Bab 1 Orang Orang Sisilia

113 9 5
                                        

(East Bay, Amerika Serikat - 09 November 1923)

​Pagi itu, udara di kota East Bay terasa begitu menggigit tulang. Hujan deras yang menghantam sepanjang malam telah menyisakan genangan air dan jalanan berlumpur di mana-mana.

​Sangat wajar jika sebagian besar warga enggan beranjak dari balik selimut mereka—terlebih lagi, ini adalah hari libur.

​Namun, kemewahan bermalas-malasan itu tidak berlaku bagi Michael Romano. Di usianya yang baru menginjak sebelas tahun, bocah pengantar koran itu sudah harus memacu sepeda berkaratnya, membelah dinginnya kabut pagi.

​Meski tubuh mungilnya menggigil, kayuhan kakinya tak pernah berhenti. Mantel lusuh, topi apollo di kepala, dan selendang rajut buatan sang ibu menjadi satu-satunya tameng untuk menahan hawa dingin yang menusuk hingga ke tulang.

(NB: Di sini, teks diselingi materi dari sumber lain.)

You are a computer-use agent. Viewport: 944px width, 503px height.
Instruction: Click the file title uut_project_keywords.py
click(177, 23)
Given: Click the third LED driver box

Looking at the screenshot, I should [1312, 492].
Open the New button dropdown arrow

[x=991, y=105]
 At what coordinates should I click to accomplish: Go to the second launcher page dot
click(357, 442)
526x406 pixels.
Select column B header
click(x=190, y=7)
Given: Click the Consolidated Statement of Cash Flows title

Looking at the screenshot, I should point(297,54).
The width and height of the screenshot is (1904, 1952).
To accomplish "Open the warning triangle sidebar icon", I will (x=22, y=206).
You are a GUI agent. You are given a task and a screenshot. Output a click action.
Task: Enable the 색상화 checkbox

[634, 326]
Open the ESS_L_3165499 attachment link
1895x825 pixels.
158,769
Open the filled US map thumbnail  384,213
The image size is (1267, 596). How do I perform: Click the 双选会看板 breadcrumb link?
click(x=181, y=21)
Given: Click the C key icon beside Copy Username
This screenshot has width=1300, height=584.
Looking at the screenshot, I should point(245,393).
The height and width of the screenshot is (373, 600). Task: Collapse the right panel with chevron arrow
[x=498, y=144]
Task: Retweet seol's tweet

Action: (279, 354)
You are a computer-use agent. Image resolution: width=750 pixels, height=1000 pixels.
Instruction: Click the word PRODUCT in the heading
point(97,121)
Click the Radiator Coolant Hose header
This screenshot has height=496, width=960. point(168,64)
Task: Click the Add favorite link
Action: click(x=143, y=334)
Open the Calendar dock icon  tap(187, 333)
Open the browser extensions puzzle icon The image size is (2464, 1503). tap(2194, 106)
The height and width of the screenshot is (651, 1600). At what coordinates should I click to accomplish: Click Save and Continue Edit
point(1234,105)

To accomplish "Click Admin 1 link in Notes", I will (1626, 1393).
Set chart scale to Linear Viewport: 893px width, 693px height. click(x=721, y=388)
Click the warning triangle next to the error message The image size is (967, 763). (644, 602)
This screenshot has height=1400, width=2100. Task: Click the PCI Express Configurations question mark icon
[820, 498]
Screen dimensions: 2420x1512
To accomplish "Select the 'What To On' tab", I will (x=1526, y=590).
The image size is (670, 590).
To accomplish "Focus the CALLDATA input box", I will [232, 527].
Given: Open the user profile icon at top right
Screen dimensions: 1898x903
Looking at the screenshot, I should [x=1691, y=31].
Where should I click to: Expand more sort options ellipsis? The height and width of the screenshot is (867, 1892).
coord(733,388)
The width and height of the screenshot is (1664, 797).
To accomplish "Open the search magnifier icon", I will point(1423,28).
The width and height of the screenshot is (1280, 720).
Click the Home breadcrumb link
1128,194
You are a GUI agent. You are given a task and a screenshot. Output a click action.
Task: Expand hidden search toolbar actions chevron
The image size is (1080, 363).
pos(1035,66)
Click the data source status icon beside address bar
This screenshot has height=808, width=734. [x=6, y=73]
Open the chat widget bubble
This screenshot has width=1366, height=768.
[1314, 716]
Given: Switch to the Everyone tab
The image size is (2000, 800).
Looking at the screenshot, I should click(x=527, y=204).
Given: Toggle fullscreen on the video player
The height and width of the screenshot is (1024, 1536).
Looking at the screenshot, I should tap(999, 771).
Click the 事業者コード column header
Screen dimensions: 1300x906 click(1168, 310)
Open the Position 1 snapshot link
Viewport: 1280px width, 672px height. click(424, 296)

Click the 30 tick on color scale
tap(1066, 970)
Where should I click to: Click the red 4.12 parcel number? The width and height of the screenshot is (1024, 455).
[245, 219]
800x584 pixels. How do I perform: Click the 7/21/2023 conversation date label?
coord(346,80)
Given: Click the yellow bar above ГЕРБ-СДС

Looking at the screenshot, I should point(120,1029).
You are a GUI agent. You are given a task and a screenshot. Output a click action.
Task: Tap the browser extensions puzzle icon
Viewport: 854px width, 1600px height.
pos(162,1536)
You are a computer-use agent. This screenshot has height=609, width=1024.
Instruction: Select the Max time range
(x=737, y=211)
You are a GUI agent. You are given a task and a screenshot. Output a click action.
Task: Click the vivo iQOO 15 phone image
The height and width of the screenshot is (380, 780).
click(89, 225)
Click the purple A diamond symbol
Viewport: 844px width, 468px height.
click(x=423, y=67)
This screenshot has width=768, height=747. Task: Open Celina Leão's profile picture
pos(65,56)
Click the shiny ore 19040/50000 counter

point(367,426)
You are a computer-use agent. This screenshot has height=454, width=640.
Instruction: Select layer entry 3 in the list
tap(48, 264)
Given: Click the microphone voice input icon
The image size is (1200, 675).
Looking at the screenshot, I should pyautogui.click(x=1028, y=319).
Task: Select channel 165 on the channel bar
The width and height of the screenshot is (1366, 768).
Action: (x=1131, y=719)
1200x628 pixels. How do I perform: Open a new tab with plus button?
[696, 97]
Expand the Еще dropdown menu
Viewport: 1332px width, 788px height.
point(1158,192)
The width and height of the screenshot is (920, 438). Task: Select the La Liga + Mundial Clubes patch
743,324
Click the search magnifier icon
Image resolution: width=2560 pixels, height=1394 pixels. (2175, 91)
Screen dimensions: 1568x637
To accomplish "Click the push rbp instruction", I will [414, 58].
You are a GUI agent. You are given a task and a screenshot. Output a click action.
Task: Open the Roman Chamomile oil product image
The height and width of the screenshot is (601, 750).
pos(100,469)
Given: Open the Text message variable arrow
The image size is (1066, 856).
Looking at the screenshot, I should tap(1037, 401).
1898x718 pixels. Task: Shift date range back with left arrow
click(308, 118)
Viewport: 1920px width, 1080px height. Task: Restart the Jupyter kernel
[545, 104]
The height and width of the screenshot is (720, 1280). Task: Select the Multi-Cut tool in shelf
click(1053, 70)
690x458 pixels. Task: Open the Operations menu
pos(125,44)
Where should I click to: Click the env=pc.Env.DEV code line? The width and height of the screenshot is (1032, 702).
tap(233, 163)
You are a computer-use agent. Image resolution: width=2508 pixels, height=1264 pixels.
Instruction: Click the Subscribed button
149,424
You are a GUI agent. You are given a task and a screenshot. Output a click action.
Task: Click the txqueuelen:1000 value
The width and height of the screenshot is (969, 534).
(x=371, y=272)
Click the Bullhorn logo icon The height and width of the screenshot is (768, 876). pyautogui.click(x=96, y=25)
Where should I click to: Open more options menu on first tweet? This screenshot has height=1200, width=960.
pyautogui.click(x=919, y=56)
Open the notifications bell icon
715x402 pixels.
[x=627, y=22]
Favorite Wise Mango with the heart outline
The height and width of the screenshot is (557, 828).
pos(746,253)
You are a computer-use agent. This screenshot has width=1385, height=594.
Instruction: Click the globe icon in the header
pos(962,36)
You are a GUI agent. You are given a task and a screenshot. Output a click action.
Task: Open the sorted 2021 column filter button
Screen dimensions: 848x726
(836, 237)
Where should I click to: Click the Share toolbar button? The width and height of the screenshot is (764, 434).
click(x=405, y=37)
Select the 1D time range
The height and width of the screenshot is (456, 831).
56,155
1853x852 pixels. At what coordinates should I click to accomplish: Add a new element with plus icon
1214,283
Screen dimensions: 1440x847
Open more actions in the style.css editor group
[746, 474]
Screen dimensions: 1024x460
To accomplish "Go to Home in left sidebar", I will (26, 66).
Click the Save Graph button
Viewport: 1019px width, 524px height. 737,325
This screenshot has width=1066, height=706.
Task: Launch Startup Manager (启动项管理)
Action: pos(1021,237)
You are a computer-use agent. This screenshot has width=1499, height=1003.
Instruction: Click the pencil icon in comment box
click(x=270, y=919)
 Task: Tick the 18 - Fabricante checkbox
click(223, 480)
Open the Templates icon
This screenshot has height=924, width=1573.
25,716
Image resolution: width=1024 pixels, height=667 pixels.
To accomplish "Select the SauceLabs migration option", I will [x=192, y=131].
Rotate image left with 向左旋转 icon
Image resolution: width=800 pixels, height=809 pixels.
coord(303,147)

​Dari distrik ke distrik, roda sepedanya terus berputar, mengantarkan gulungan koran pagi ke setiap rumah pelanggan. Bukan rutinitas yang cepat dan mudah bagi seorang anak laki-laki. Ia bahkan sudah menyusuri jalanan sejak pukul lima pagi—tepat saat sebagian besar warga East Bay masih meringkuk hangat dalam mimpi-mimpi mereka.

​Menjelang pukul sembilan pagi, awan mendung masih menggantung rendah di langit East Bay, menghalangi sang surya membagikan kehangatannya. Meski begitu, denyut aktivitas warga kota perlahan mulai terlihat.

​Di sudut lain kota, kayuhan sepeda Michael akhirnya melambat. Ia tiba di depan sebuah mansion megah yang terletak di distrik St. Seven Village—kawasan perbukitan elite yang dipenuhi oleh deretan hunian mewah.

Laju sepeda Michael terhenti di depan gerbang mansion. Di sana, tiga pria berpenampilan rapi tengah menghabiskan waktu. Mereka mengenakan topi fedora dan mantel panjang formal yang menutupi setelan jas single-breasted. Mereka sedang duduk di kursi mengelilingi sebuah meja lipat di samping gerbang, bertaruh dalam permainan poker.

​Begitu menyadari kehadiran si loper koran cilik, salah satu dari mereka meletakkan kartunya. Pria itu bangkit mendekat.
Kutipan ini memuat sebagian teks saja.